There were some published models developed for the assessment of lymph node disease of lung cancer [28–32]. Some either only focused on the outcome of MNM, or only the preoperative variables were included while appropriate candidates for limited LN resection should be with pathological confirmation of negative LNs, both in the hilar and the mediastinal regions. For these reasons, none of these models is commonly employed in clinical practice. In our models, on the other hand, all variables, from the radiographic size of tumour to visceral pleural invasion, are available before or during operation by regular measures in routine clinical practice without consuming any extra resources or time. The models are even easier to use in clinical practice with the associated nomograms guiding surgeons to choose the optimized method for LN dissection rapidly.
In a case of clinical stage I NSCLC, when intraoperative rapid pathological results reveal invasive lung cancer, standard lobectomy will be performed with the following recommendations for LN dissection which are based on the patient’s category of the prediction models (Table 4). (1) When HNM low risk plus MNM low risk, there is no need to dissect the lymph nodes or only regional LN sampling is adequate. (2) When HNM high risk plus MNM low risk, it usually refers to a central tumour involving the bronchial tree. In this case, complete dissection of hilar-intrapulmonary LNs is a requirement but no need to dissect mediastinal lymph nodes or just do regional LN sampling in the mediastinum. (3) When HNM low risk plus MNM high risk, it usually indicates skipping metastasis in peripheral lung cancer invading the lung membrane. In this case, complete mediastinal LN dissection is required but no need for hilar-intrapulmonary LN dissection or just do regional LN sampling in this region. (4) When HNM high risk plus MNM high risk, a systematic LN dissection is required, including the hilar-intrapulmonary region and the mediastinal region.

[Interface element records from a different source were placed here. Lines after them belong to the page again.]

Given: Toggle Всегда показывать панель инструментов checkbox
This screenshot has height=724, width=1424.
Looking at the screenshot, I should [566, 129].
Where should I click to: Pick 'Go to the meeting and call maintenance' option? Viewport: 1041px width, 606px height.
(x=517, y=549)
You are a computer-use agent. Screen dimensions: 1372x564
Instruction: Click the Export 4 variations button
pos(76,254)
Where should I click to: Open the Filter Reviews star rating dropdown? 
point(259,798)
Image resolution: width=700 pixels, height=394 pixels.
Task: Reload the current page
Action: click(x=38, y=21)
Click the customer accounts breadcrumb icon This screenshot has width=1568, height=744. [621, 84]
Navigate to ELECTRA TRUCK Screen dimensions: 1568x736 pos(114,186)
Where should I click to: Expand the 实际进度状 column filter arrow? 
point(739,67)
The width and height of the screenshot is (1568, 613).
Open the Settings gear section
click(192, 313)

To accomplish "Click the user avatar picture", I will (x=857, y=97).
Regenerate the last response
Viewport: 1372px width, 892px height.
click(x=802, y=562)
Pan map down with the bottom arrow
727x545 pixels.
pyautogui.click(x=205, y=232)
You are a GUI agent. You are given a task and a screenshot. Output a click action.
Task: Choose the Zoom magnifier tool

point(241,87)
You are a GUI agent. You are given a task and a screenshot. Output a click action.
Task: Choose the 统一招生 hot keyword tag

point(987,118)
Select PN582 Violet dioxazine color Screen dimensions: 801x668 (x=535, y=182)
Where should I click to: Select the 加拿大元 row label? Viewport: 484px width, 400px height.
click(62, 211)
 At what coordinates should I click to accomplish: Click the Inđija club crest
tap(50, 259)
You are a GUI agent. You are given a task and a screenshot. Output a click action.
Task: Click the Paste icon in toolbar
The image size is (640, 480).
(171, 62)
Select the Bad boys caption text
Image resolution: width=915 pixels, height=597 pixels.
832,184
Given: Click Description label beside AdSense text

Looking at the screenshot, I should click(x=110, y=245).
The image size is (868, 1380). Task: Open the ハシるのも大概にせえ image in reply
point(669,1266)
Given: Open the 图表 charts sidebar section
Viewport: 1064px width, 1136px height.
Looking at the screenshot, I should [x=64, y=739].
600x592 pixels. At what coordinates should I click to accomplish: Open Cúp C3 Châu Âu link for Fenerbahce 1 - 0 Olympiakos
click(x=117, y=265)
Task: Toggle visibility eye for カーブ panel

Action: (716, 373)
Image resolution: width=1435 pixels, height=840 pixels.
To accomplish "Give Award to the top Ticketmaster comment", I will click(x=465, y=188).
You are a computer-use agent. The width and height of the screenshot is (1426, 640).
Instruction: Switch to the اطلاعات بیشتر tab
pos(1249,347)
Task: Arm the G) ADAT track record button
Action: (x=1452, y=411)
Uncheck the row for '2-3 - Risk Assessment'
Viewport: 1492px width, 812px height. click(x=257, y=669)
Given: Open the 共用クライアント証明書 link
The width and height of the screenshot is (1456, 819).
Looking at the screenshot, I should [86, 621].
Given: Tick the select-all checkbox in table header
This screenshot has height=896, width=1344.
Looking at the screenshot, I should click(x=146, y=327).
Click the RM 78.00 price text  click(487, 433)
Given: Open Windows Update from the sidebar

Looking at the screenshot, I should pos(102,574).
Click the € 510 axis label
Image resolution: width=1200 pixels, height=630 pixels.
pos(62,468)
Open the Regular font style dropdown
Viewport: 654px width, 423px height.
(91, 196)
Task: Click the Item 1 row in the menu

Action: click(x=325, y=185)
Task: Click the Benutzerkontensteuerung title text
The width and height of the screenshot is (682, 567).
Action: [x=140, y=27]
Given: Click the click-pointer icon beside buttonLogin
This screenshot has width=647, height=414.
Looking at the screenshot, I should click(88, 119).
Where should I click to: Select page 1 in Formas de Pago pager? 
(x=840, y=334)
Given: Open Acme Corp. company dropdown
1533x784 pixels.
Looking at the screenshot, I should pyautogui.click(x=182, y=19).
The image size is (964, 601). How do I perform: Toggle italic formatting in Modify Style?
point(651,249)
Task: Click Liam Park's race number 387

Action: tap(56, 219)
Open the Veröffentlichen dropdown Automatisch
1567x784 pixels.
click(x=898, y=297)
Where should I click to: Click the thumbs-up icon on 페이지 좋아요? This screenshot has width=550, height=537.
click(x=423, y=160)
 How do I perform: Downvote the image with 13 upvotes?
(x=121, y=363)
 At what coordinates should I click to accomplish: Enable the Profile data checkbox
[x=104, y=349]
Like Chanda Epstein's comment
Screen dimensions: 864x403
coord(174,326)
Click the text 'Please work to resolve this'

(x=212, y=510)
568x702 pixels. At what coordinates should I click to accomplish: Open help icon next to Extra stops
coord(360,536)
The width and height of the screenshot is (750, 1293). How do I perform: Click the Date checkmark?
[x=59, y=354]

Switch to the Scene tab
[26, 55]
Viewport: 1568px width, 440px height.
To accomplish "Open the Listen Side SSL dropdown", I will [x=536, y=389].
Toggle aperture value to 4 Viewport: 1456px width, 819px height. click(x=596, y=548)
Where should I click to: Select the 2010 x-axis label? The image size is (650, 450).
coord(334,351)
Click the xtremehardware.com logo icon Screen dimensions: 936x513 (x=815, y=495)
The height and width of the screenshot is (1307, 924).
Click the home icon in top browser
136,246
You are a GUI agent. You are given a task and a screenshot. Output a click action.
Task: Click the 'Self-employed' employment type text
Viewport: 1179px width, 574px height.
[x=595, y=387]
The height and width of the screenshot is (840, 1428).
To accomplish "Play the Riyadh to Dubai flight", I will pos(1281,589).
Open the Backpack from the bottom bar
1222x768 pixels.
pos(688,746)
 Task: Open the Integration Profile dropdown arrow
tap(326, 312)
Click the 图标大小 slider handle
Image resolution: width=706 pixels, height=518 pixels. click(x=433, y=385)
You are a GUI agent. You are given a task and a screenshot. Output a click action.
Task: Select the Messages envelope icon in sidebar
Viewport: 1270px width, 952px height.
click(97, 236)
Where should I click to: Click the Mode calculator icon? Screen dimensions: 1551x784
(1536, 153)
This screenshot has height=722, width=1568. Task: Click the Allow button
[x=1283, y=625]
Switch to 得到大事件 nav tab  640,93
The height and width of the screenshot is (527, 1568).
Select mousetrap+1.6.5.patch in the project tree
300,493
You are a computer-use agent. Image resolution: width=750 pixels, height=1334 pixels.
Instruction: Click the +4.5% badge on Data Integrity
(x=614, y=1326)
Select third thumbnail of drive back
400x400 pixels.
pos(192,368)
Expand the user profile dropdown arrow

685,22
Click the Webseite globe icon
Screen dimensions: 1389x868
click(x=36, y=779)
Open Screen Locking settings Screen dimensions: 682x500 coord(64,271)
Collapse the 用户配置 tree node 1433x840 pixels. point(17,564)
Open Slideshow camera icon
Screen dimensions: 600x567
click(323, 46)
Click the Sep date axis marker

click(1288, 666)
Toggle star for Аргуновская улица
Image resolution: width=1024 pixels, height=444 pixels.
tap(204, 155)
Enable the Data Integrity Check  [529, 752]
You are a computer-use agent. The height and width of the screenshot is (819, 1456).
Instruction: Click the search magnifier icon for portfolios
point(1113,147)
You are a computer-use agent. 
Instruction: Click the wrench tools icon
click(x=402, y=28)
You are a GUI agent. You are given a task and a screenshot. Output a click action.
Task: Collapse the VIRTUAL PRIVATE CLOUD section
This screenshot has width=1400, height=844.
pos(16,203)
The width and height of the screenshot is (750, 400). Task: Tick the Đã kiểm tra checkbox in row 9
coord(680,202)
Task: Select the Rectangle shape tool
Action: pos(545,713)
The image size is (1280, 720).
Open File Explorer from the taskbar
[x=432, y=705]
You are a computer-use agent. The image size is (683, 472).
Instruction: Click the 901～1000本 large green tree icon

Given the retrospective nature of this single-institution study, selection bias is inherent in our study population. Although we validated the models, they still need to be validated by patients from comparative centres. The serum status of CEA and CYFRA221 was predictive factors in our models, but the kinds of tumour marker may not be the same at different hospitals which limits the application of the model. Moreover, the interval between blood test of tumour markers and surgery was not uniformly standardized, which may exert an uncertain impact on the serum status. As our study did not include the tumor recurrent status or the survival rate in this patient population, the relationship between survival rate and predictive value is unknown [33]. Last but not least, there occurs inaccuracy to some extent on the rapid pathological results of the risk-predicting variables during operation, such as visceral pleural invasion, bronchial mucosa and cartilage invasion, and vascular invasion. However, it could be improved in the near future with the development of advanced tools for pathological diagnosis.